Zitat von Isabella_W:@Felica Für mich sind sechs Jahre zusammen eine lange Zeit und neben Grundstücks(unterschrift) haben wir auch die Finanzierung, das ...
Und was davon hat er organisiert?
Sechs Jahre und Haus geplant. Das ist sicher kein Pappenstiel, aber auch nichts ungewöhnliches für junge Paare und Familien. Und manche haben nach einer Trennung noch viel mehr verloren.
Mir ist klar, dass es das für Dich nicht besser macht. Nur weil das Elend irgendwo anders größer ist, ist Deines nicht klein zu reden, nicht falsch verstehen. Es fühlt sich richtig schlimm an, wenn man davon selbst betroffen ist. Dann hat man nichts davon, dass es anderen noch schlechter geht. Aber jeden Tag stehen irgendwo Menschen vor einem Scherbenhaufen.

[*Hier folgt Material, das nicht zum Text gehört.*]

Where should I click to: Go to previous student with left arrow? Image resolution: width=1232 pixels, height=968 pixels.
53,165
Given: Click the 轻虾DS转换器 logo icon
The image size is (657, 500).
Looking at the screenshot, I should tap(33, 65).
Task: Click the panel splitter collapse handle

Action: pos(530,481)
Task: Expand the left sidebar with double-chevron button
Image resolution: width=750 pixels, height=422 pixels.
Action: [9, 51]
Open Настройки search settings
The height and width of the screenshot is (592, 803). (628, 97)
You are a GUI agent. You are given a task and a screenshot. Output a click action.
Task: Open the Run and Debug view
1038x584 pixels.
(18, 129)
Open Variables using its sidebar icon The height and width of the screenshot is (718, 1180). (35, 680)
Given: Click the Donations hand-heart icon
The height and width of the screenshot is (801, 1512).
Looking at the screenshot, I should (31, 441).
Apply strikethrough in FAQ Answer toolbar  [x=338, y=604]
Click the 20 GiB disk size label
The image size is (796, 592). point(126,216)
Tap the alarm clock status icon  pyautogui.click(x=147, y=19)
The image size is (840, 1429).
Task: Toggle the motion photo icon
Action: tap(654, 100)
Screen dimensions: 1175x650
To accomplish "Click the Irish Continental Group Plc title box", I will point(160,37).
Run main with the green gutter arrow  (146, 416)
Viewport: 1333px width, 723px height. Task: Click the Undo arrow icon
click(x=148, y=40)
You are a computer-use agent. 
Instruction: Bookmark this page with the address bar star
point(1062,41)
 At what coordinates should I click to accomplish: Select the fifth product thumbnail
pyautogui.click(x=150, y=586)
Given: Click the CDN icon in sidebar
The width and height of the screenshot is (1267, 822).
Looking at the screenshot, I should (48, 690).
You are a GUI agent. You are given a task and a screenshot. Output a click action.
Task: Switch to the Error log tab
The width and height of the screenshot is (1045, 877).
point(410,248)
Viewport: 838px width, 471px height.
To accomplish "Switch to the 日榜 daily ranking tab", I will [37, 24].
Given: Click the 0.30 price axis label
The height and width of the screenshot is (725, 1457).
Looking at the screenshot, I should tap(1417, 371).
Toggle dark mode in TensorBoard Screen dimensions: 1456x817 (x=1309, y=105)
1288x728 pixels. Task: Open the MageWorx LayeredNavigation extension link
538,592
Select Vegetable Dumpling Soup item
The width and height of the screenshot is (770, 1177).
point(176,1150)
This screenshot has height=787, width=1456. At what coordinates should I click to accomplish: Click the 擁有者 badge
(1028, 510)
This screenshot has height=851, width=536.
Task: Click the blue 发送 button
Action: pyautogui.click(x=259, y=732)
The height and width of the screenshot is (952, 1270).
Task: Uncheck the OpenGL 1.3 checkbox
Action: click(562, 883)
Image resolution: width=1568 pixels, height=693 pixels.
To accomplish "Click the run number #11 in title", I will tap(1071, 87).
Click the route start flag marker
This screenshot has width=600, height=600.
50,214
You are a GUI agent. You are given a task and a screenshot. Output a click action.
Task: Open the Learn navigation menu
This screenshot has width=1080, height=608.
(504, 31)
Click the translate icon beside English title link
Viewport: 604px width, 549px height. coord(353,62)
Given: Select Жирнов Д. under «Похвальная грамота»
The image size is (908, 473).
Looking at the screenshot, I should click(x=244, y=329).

Unerwartete Trennungen, Lug und Betrug, Affären oder das eine folgt auf das andere. Das findet niemand gut oder richtig und will schon gar niemand legitimieren. Aber jeder Mensch kann Abgründe offenbaren, auch Du und ich. Man lernt leider jemand nicht kennen, wenn man ihn zum ersten Mal sieht, sondern zum letzten Mal. Und es geht trotzdem irgendwie weiter, manchmal dauert es nur ein bisschen und ist anstrengend.
Ich habe so langsam das Gefühl Du klammerst Dich nicht an ihn als Person fest, sondern an Deinen Plan. An Wohnungen und Häuser, an Finanzen, an Gewohnheiten. Das ist auch kein optimales Motiv.
Ich habe aber auch so langsam das Gefühl, Du hörst auf ihn zu verteidigen, reckst den Kopf und denkst mehr an Dich selbst. Das ist gut. Wenn es noch eine Chance gibt, wird Dir das mehr Respekt verschaffen und Dich anziehender machen. Wenn nicht, wirst Du einen Weg finden weiterzumachen.